Entro em tuas aldeias de jardim fechado,
brancas como camélias, no acre
odor de tuas adegas, e penetro
como um madeiro a água dos rios que tremem
trepidando e cantando com lábios transbordados.


Recordo, nos caminhos, talvez neste tempo,
ou melhor no outono, sobre as casas deixam
as espigas douradas do milho secando,
e quantas vezes fui como um menino extasiado
a ver o ouro nos retos dos pobres.


Te abraço, devo agora
retornar a meu lugar escondido.
Te abraço
sem conhecer-te: dize-me quem és, reconheces
a minha voz no coro do que está nascendo?
Entre todas as coisas que te rodeiam, ouves
minha voz, não sentes como te cerca meu acento
emanado como água natural da terra?

Sou eu que abraço toda a superfície doce,
a cintura florida de minha pátria e te chamo
para que falemos quando se apague a alegria
e entregar-te esta hora como uma flor fechada.

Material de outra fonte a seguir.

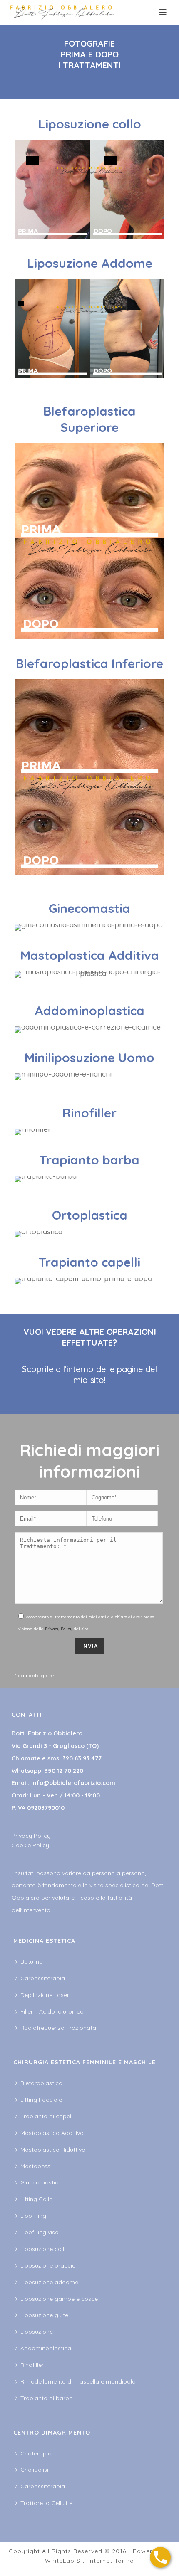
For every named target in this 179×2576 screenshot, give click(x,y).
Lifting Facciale (41, 2099)
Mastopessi (36, 2166)
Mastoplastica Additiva (52, 2133)
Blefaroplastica (41, 2083)
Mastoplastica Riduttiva (52, 2149)
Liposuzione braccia (48, 2265)
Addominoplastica (45, 2348)
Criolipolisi (34, 2469)
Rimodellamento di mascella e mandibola (78, 2381)
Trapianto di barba (46, 2398)
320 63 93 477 (82, 1758)
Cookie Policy (30, 1845)
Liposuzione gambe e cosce (59, 2298)
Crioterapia (36, 2453)
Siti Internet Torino (105, 2560)
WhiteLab (60, 2560)
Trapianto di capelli (47, 2116)
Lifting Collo (36, 2199)
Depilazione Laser (44, 1995)
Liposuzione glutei (45, 2315)
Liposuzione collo (44, 2249)
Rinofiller (32, 2365)
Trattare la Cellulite (46, 2503)
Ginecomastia (39, 2182)
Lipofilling (33, 2215)
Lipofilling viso (39, 2232)
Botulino (31, 1961)
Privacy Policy (58, 1629)
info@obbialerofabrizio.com (73, 1783)
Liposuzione (36, 2331)
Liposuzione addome (49, 2282)
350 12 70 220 (64, 1771)
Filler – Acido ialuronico (52, 2011)
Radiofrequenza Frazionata (58, 2027)
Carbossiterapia (42, 1978)
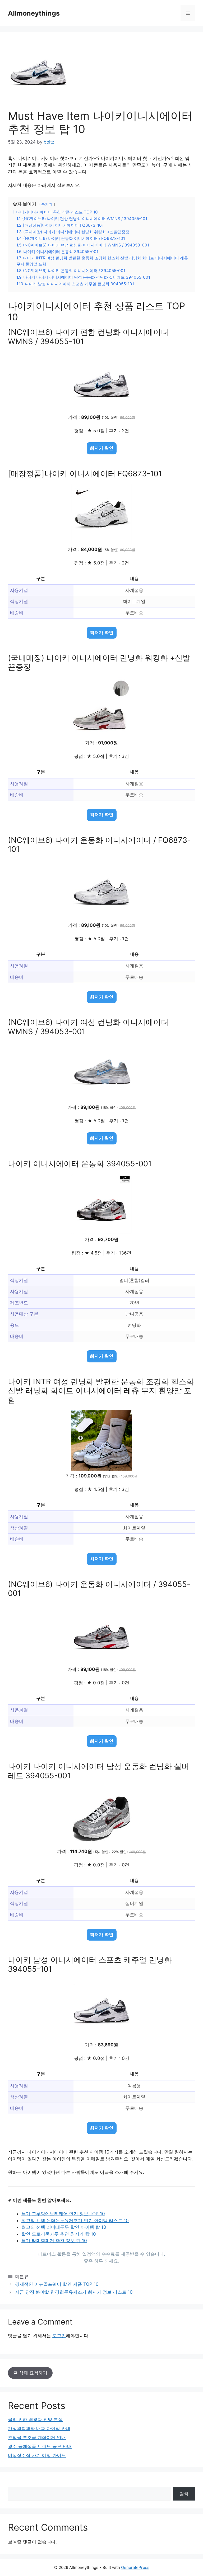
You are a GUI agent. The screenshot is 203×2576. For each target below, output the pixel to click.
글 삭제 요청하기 (30, 2372)
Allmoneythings (34, 13)
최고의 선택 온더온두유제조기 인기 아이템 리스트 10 (75, 2220)
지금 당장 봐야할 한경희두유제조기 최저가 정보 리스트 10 (74, 2292)
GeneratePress (135, 2567)
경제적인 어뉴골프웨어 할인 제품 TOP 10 (57, 2284)
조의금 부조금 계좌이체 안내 (37, 2437)
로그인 (59, 2335)
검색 (183, 2493)
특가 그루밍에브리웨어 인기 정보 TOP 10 (63, 2213)
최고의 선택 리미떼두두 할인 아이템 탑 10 (63, 2227)
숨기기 (46, 204)
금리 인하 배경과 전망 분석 (35, 2419)
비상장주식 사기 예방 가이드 (37, 2455)
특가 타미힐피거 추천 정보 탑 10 (54, 2240)
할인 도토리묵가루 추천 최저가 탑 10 (58, 2234)
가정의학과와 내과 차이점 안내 (39, 2428)
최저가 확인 (101, 448)
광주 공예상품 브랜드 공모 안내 (40, 2446)
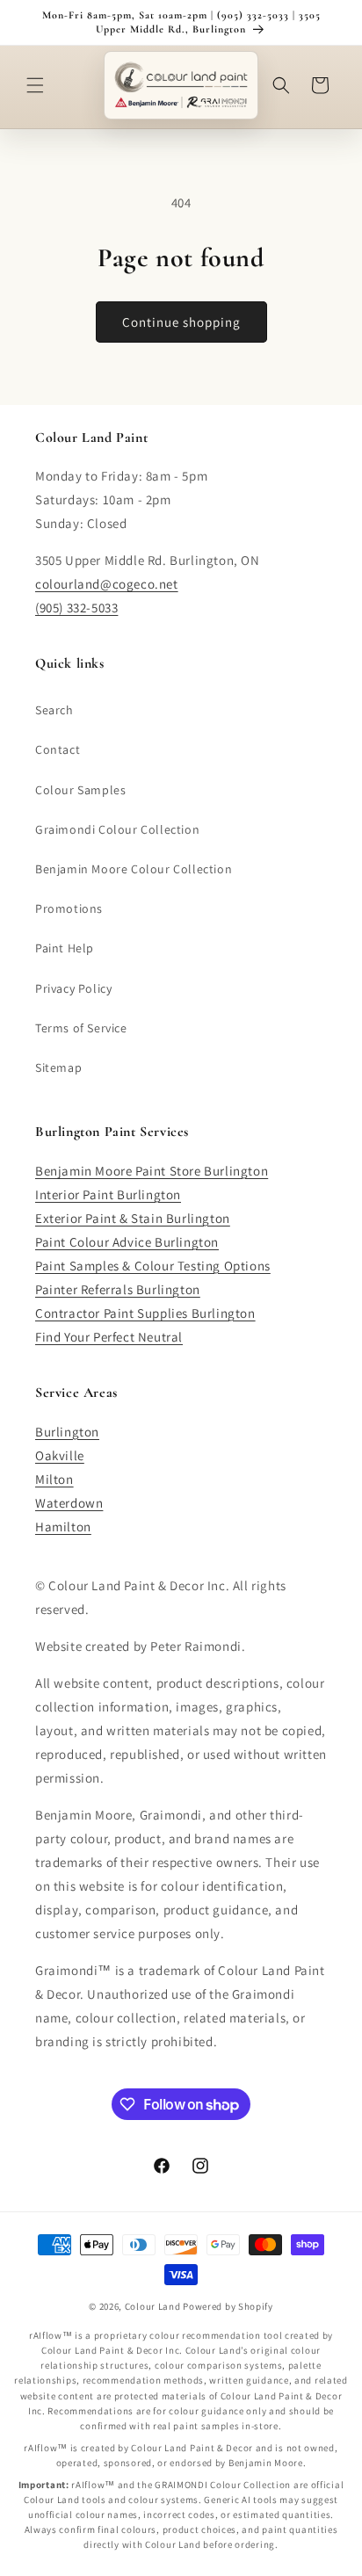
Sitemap (58, 1067)
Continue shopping (181, 322)
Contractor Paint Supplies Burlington (145, 1313)
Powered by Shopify (228, 2306)
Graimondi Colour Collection (117, 829)
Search (54, 710)
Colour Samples (80, 790)
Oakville (59, 1455)
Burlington (67, 1431)
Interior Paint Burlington (108, 1194)
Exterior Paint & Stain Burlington (132, 1218)
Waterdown (69, 1502)
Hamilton (63, 1526)
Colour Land (153, 2306)
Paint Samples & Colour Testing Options (153, 1265)
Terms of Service (81, 1028)
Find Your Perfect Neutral (109, 1336)
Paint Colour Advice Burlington (127, 1242)
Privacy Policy (73, 988)
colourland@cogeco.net (106, 583)
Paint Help (64, 948)
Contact (57, 749)
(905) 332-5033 (76, 607)
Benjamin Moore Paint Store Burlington (151, 1170)
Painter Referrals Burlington (117, 1289)
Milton (54, 1479)
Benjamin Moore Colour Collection (133, 869)
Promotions (69, 908)
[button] (35, 85)
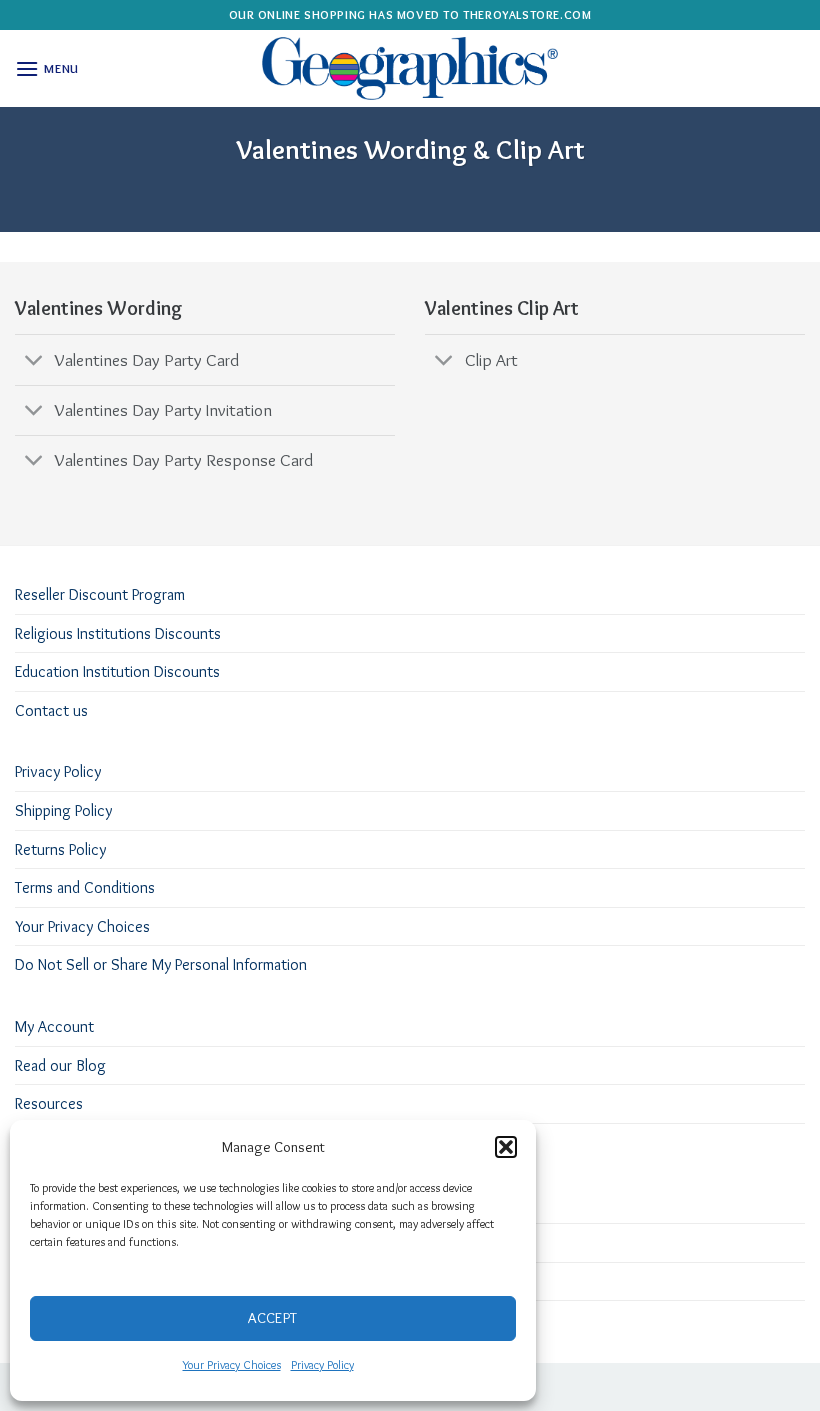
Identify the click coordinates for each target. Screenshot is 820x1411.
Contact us (51, 710)
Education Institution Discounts (117, 671)
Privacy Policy (322, 1364)
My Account (54, 1026)
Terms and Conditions (85, 887)
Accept (273, 1318)
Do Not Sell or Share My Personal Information (161, 964)
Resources (49, 1103)
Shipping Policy (63, 810)
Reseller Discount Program (100, 594)
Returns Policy (60, 849)
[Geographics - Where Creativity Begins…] (410, 68)
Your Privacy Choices (232, 1364)
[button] (506, 1147)
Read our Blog (60, 1065)
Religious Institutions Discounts (118, 633)
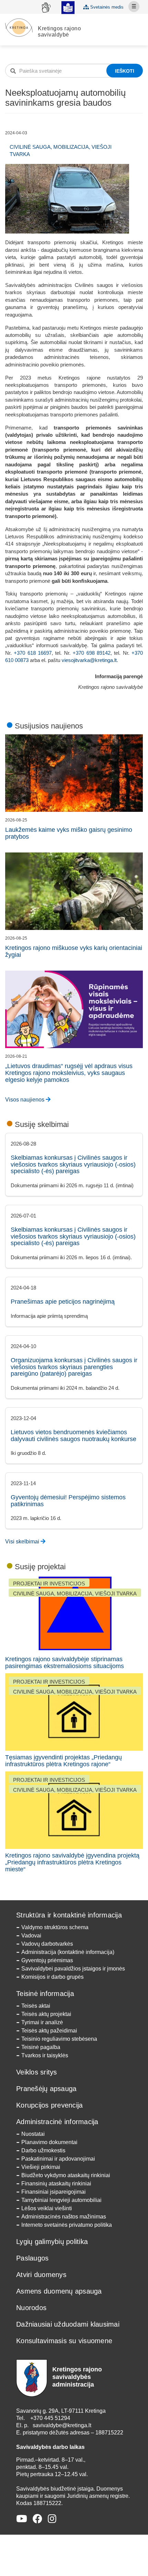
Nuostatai (33, 2134)
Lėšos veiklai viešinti (46, 2208)
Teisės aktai (35, 2006)
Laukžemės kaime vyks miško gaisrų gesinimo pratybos (68, 833)
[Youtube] (21, 2519)
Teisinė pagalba (40, 2047)
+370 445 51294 (50, 2418)
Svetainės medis (106, 7)
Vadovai (31, 1935)
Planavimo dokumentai (49, 2142)
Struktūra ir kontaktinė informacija (69, 1915)
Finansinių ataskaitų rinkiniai (56, 2183)
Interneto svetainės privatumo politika (66, 2225)
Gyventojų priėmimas (47, 1960)
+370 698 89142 (91, 653)
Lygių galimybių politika (52, 2241)
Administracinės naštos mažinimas (63, 2217)
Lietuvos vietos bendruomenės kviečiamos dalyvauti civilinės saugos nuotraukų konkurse (73, 1435)
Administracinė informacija (57, 2121)
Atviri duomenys (41, 2274)
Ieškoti (124, 71)
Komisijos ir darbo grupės (52, 1977)
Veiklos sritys (36, 2072)
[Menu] (133, 6)
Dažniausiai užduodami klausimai (67, 2324)
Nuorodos (31, 2307)
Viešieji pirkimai (40, 2167)
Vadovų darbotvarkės (47, 1944)
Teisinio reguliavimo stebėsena (59, 2039)
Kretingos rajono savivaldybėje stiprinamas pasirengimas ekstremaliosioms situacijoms (64, 1662)
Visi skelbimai (23, 1541)
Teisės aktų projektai (46, 2014)
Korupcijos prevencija (49, 2105)
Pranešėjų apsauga (46, 2088)
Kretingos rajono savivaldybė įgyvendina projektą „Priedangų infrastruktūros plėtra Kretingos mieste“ (72, 1862)
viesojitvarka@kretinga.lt (89, 660)
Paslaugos (32, 2258)
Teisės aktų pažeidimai (49, 2031)
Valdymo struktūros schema (54, 1927)
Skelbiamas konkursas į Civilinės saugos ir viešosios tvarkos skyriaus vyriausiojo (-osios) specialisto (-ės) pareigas (73, 1164)
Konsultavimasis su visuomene (64, 2341)
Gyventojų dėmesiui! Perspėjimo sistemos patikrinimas (68, 1501)
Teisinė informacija (45, 1993)
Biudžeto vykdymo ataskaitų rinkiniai (65, 2175)
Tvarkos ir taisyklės (44, 2055)
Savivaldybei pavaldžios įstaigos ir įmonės (73, 1969)
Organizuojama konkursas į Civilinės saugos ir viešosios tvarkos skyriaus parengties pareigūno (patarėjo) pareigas (74, 1367)
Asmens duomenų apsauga (59, 2291)
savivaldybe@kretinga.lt (62, 2425)
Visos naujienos (25, 1100)
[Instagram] (52, 2519)
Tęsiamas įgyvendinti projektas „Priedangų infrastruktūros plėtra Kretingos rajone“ (63, 1761)
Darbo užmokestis (43, 2150)
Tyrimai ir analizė (42, 2022)
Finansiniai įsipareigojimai (53, 2192)
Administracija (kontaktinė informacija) (67, 1952)
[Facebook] (37, 2519)
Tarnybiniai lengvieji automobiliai (61, 2200)
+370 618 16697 (33, 653)
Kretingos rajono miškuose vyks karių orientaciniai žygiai (73, 951)
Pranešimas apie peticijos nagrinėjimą (63, 1301)
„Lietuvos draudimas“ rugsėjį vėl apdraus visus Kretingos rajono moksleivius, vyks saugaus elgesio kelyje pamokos (69, 1073)
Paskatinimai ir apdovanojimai (58, 2159)
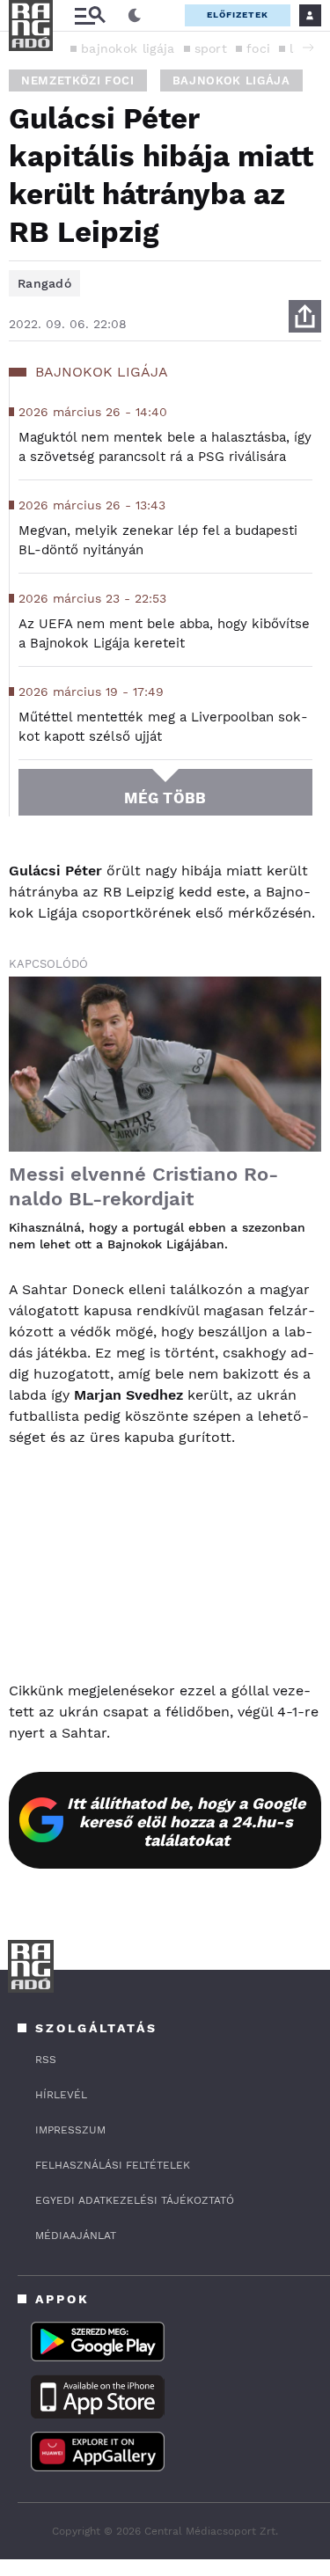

Feliz ano-novo para minha pátria em trevas.

Vamos juntos, está o mundo coroado de trigo,
o alto céu corre deslizando e rompendo
suas altas pedras puras contra a noite: apenas
se encheu a nova taça com um minuto
que há de juntar-se ao rio do tempo que nos leva.

Este tempo, esta taça, esta terra são teus:
conquista-os e escuta como nasce a aurora.